**How to complete this task**
In the records below, find the line containing "Anwaltsliste (87, 1053)" and the line containing "[(Hot Video) Headmaster"; please repeat exactly the lines from one to the other, both included, and nothing more.

**Data supplied**
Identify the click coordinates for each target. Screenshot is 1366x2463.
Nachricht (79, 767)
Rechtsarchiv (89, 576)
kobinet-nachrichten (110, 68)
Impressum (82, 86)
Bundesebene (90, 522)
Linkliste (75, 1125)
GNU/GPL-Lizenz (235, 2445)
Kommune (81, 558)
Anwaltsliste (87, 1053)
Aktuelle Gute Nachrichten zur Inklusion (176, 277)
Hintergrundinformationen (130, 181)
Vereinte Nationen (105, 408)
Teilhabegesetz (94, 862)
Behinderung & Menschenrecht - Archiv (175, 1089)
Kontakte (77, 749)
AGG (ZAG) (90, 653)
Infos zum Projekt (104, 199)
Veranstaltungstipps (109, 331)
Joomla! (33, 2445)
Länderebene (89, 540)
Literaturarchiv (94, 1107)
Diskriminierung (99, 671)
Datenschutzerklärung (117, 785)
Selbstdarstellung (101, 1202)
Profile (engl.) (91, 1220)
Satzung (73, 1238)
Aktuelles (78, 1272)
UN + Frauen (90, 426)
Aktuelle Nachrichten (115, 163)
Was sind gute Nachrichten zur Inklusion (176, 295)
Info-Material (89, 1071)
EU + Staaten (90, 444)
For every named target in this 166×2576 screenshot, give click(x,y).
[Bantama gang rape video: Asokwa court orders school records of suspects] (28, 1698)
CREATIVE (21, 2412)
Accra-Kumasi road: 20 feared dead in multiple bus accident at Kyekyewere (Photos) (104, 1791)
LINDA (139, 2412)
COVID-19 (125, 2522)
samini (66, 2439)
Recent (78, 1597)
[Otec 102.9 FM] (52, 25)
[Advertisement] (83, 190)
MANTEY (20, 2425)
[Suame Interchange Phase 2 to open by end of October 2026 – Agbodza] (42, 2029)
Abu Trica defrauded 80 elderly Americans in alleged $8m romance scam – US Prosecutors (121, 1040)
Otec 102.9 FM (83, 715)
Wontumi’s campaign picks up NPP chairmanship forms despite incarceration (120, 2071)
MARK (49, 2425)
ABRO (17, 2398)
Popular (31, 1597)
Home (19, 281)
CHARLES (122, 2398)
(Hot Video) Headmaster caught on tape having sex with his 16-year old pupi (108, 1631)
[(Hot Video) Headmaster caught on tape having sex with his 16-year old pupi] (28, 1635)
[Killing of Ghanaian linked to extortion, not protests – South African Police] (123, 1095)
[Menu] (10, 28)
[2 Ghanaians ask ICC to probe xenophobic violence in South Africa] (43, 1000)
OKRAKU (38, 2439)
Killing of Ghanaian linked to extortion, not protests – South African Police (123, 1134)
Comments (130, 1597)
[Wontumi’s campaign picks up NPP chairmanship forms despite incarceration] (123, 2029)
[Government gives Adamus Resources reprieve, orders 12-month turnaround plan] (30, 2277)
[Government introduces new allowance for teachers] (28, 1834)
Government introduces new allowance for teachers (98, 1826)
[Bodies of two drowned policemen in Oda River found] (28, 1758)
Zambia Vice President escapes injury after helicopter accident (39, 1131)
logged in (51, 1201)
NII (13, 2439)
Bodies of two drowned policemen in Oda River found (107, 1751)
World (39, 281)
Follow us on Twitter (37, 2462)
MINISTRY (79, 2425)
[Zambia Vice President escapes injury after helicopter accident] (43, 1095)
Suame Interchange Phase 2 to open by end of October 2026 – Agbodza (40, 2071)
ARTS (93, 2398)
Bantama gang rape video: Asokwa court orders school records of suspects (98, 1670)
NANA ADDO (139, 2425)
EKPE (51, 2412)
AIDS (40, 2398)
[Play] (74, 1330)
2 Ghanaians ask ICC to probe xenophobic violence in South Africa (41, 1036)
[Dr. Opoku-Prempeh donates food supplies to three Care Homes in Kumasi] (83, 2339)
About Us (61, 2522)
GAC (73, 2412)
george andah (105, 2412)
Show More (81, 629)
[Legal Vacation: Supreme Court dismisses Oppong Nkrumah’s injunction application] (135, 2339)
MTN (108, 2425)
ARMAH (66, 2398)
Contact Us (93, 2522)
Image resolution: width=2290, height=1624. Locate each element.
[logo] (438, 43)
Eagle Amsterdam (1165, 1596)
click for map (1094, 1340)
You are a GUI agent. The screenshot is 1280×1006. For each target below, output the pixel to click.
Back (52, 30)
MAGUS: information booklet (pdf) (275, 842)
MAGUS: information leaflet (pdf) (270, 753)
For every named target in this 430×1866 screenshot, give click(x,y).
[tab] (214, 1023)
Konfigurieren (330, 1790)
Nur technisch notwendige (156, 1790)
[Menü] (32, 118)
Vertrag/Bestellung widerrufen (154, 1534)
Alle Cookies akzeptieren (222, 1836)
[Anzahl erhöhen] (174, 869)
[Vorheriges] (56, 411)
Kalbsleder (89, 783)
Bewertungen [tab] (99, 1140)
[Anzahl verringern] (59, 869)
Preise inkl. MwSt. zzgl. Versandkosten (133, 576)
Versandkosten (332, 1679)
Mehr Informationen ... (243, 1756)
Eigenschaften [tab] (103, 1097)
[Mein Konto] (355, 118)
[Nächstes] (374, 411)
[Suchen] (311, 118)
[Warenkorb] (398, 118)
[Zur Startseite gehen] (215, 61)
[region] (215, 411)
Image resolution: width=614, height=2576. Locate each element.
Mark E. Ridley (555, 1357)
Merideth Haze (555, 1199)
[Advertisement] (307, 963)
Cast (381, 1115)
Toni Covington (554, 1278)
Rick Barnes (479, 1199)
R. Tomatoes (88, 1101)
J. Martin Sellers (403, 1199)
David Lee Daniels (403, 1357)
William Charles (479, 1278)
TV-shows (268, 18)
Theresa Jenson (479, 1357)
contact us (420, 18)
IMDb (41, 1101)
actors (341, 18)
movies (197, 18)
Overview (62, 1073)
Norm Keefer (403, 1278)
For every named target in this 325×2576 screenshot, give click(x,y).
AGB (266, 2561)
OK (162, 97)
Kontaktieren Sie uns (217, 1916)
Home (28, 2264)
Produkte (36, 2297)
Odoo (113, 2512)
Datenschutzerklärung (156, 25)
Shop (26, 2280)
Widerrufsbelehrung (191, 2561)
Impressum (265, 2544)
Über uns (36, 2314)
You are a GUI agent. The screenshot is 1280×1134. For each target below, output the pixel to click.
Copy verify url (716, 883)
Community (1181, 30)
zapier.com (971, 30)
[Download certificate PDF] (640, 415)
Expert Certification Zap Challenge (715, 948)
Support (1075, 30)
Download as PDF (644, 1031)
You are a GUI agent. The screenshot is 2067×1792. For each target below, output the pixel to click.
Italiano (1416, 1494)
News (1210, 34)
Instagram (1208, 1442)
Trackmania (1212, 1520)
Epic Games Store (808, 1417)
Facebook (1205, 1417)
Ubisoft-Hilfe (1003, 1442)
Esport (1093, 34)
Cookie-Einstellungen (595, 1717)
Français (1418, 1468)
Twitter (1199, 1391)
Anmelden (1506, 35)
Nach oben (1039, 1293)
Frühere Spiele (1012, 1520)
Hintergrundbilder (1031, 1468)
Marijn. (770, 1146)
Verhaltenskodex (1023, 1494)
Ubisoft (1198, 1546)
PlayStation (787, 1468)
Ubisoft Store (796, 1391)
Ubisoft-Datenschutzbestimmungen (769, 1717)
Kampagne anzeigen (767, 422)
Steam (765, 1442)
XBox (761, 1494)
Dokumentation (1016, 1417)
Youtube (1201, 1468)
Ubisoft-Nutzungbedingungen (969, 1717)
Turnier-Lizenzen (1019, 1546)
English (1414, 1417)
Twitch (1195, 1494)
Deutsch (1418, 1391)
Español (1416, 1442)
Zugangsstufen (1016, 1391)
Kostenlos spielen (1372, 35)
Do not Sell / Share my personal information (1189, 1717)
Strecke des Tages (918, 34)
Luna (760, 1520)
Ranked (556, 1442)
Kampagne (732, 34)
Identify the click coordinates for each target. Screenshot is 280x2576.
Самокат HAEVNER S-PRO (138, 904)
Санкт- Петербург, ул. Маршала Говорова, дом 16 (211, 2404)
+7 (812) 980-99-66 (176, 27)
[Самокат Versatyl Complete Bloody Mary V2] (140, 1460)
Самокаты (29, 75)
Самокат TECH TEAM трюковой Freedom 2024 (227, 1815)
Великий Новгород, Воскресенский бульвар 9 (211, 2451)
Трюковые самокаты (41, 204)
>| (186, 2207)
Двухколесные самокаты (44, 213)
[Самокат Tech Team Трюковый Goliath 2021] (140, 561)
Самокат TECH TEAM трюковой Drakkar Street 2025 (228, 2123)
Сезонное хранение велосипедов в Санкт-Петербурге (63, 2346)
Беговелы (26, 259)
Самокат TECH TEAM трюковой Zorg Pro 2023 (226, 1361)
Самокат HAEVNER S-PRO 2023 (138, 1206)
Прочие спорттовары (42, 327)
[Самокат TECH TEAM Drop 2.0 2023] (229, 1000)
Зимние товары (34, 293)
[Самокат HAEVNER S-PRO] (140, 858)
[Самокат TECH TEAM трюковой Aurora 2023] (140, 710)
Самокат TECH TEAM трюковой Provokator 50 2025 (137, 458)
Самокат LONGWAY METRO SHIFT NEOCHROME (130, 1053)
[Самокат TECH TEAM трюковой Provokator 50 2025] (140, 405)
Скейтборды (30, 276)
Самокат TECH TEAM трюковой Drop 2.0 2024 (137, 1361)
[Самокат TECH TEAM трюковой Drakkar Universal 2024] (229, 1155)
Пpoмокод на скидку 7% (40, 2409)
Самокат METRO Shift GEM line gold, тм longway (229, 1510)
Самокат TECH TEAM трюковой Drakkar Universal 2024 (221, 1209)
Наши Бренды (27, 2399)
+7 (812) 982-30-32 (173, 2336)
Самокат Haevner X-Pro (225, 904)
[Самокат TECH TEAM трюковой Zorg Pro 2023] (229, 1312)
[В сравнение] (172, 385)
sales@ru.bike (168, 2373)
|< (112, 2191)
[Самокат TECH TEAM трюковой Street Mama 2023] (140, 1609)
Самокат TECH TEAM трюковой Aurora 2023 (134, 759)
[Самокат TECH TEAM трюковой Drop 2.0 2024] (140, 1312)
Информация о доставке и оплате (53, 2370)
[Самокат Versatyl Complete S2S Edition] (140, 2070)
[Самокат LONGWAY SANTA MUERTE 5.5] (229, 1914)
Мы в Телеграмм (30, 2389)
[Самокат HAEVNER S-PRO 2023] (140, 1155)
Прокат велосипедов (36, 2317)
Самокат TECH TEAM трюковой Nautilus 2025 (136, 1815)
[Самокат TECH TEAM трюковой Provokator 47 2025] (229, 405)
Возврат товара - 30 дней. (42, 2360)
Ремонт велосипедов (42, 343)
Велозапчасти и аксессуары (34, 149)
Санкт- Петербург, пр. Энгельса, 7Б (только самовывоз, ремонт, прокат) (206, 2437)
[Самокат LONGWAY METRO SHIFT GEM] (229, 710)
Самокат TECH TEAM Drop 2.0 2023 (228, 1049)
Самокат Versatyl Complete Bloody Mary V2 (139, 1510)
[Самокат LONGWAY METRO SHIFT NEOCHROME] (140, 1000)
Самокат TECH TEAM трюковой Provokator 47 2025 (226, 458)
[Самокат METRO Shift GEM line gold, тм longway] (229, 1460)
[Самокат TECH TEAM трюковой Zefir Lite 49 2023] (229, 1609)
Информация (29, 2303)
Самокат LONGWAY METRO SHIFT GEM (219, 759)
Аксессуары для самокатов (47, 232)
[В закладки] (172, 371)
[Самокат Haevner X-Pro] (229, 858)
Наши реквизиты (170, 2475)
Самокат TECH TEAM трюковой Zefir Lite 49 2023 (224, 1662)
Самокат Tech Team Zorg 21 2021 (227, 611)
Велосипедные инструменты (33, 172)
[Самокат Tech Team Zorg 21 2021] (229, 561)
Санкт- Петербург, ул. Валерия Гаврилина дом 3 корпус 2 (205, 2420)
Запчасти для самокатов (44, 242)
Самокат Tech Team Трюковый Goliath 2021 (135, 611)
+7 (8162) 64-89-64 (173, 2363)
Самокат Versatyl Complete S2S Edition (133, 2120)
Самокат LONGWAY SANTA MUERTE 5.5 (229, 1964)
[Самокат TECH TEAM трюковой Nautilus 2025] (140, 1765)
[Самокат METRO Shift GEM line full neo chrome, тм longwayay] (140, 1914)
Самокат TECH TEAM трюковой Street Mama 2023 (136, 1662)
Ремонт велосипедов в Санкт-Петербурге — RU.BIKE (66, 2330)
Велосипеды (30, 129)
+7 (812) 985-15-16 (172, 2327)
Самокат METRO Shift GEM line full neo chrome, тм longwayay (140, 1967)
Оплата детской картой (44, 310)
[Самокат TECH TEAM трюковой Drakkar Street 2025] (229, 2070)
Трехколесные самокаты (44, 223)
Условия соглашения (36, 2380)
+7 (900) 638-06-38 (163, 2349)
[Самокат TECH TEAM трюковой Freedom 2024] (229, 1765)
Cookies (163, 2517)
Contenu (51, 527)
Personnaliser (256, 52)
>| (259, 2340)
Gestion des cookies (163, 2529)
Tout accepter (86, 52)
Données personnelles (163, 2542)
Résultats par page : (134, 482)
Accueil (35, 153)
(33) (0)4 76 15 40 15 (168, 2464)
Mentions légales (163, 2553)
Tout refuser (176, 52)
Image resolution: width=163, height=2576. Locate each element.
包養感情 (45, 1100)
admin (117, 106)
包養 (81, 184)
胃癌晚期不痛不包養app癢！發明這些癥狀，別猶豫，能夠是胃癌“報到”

**Response**
Anwaltsliste (87, 1053)
Aktuelle Gute Nachrichten zur Inklusion (176, 277)
Hintergrundinformationen (130, 181)
Vereinte Nationen (105, 408)
Teilhabegesetz (94, 862)
Behinderung & Menschenrecht - Archiv (175, 1089)
Kontakte (77, 749)
AGG (ZAG) (90, 653)
Infos zum Projekt (104, 199)
Veranstaltungstipps (109, 331)
Joomla! (33, 2445)
Länderebene (89, 540)
Literaturarchiv (94, 1107)
Diskriminierung (99, 671)
Datenschutzerklärung (117, 785)
Selbstdarstellung (101, 1202)
Profile (engl.) (91, 1220)
Satzung (73, 1238)
Aktuelles (78, 1272)
UN + Frauen (90, 426)
Aktuelle Nachrichten (115, 163)
Was sind gute Nachrichten zur Inklusion (176, 295)
Info-Material (89, 1071)
EU + Staaten (90, 444)
For every named target in this 166×2576 screenshot, give click(x,y).
[Bantama gang rape video: Asokwa court orders school records of suspects] (28, 1698)
CREATIVE (21, 2412)
Accra-Kumasi road: 20 feared dead in multiple bus accident at Kyekyewere (Photos) (104, 1791)
LINDA (139, 2412)
COVID-19 (125, 2522)
samini (66, 2439)
Recent (78, 1597)
[Otec 102.9 FM] (52, 25)
[Advertisement] (83, 190)
MANTEY (20, 2425)
[Suame Interchange Phase 2 to open by end of October 2026 – Agbodza] (42, 2029)
Abu Trica defrauded 80 elderly Americans in alleged $8m romance scam – US Prosecutors (121, 1040)
Otec 102.9 FM (83, 715)
Wontumi’s campaign picks up NPP chairmanship forms despite incarceration (120, 2071)
MARK (49, 2425)
ABRO (17, 2398)
Popular (31, 1597)
Home (19, 281)
CHARLES (122, 2398)
(Hot Video) Headmaster caught on tape having sex with his 16-year old pupi (108, 1631)
[(Hot Video) Headmaster caught on tape having sex with his 16-year old pupi] (28, 1635)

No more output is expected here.